If we could make Jupiter a black hole, would that be stable enough to not radiate away? Other big body we have access to is the sun and I feel we would suffer more side effects of turning that into a hole compared to Jupiter

[–] jaybone@lemmy.world 13 points 1 week ago (2 children)

Should we be making any of these things a black hole?

[–] bleistift2@sopuli.xyz 3 points 1 week ago

Replacing Jupiter with an equally massive black hole shouldn’t make a difference. We’d only have one bright dot less in the night sky.

[–] Droechai@lemm.ee 2 points 1 week ago (1 children)

The sun is debatable, since I think we already use it's photons both for photosynthesis in plants, heat (although we could get infrared warmth from the hole) as well as other benefits

Why shouldn't we holify Jupiter? It would be a testament to our technological progress as well as helping us study black holes "close"ish by rather than in labs

[–] jaybone@lemmy.world 2 points 1 week ago

Sometimes our technological progress makes us do things we think are a good idea at the time. Then like years, decades, centuries, millennia later we realize it was not such a good idea after all.

[–] someacnt@sh.itjust.works 1 points 1 week ago

Scientists care too much about if we could, they forget to ask if we should.
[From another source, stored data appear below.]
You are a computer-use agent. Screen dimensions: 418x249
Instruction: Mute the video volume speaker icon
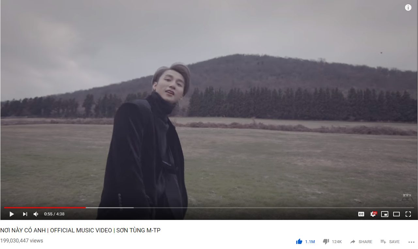tap(36, 214)
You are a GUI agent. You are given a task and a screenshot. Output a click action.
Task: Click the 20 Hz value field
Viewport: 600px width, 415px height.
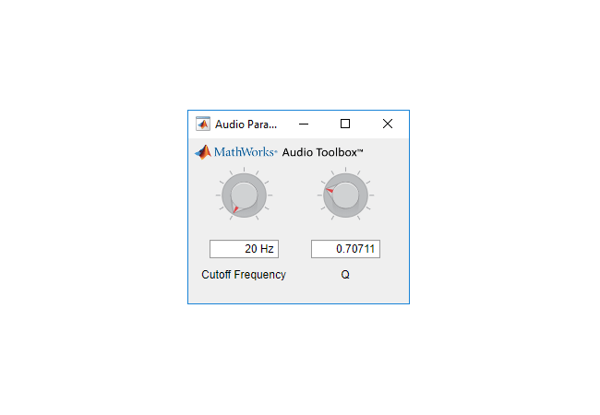point(244,249)
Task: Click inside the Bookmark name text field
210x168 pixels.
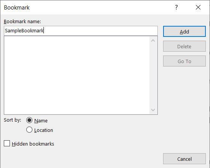Action: pyautogui.click(x=81, y=31)
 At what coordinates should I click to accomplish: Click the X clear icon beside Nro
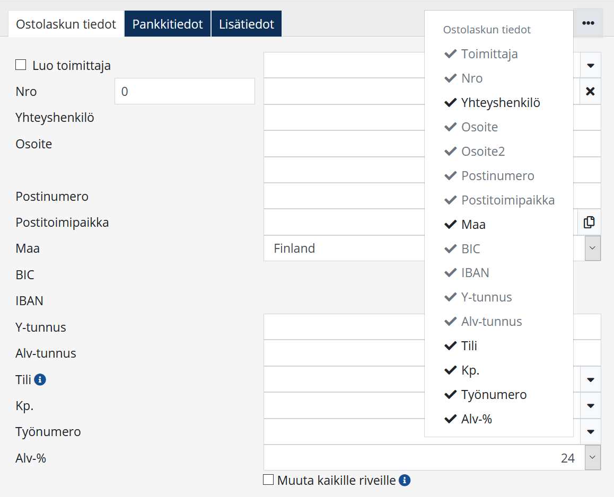click(590, 92)
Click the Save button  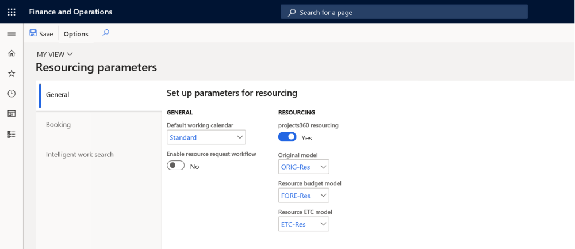41,34
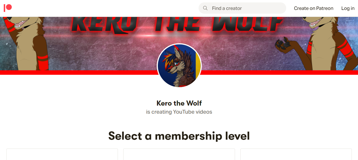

[–] spooky2092@lemmy.blahaj.zone -4 points 1 week ago (2 children)

I'm pretty sure if we made Jupiter a black hole we'd throw off our orbit and have much bigger problems.
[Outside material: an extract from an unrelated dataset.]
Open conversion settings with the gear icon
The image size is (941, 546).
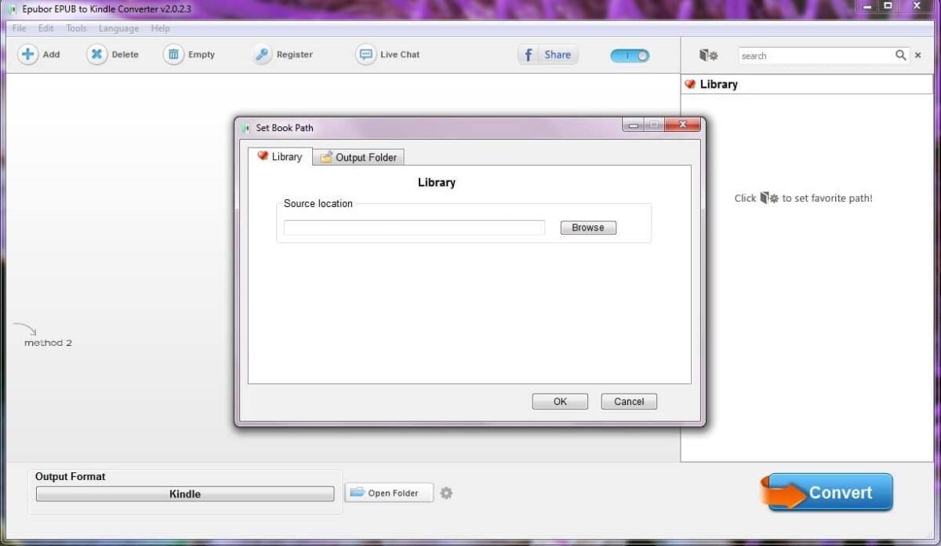(446, 493)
[–] mbfalzar@lemmy.dbzer0.com 30 points 1 week ago (3 children)

Wouldn't a Jupiter-mass black hole have the same gravitational effects as Jupiter and absolutely nothing would be affected?
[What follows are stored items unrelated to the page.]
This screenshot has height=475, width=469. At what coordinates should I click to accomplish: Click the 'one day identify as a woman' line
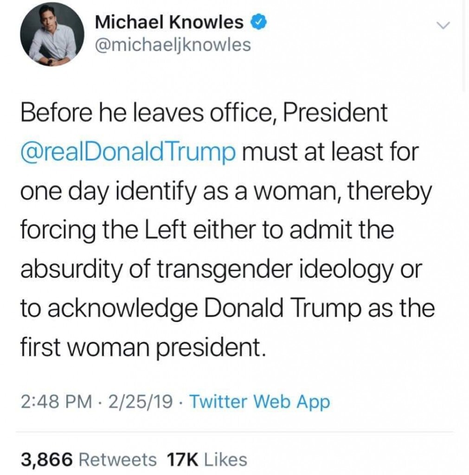226,192
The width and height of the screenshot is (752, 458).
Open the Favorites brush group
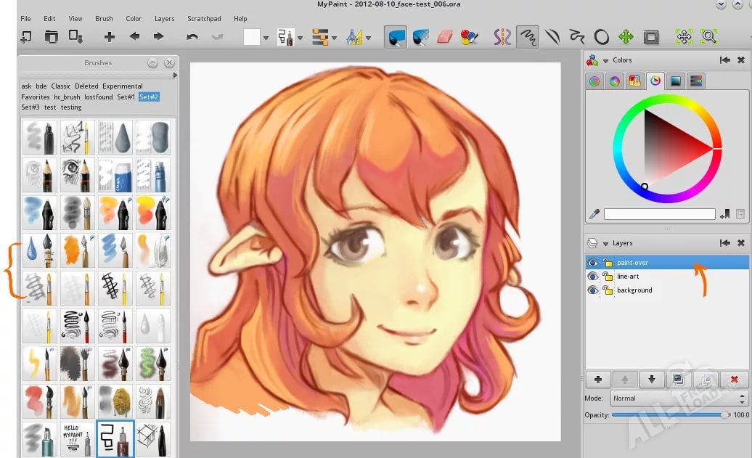36,97

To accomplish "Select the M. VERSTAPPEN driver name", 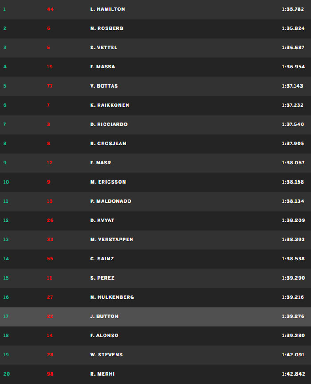I will [x=112, y=240].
[–] Feathercrown@lemmy.world 7 points 1 week ago* (last edited 1 week ago)

If you were very, very close to it, not exactly, since Jupiter's mass is more spread out, making the gravitational pull slightly weaker at close range. But for practical purposes yeah nothing would change for us other than space debris being flung around it instead of hitting it.

[–] spooky2092@lemmy.blahaj.zone 1 points 1 week ago

My point was more that we'd probably have to increase the mass to be able to make it a black hole, as we don't have the ability to compress it to a singularity.

[–] Soulg@ani.social 4 points 1 week ago (1 children)

Black holes aren't vacuums, nothing would change if the mass was equivalent

[–] spooky2092@lemmy.blahaj.zone 1 points 1 week ago

Yes, but you'd more than likely have to increase the mass of Jupiter to make it a black hole.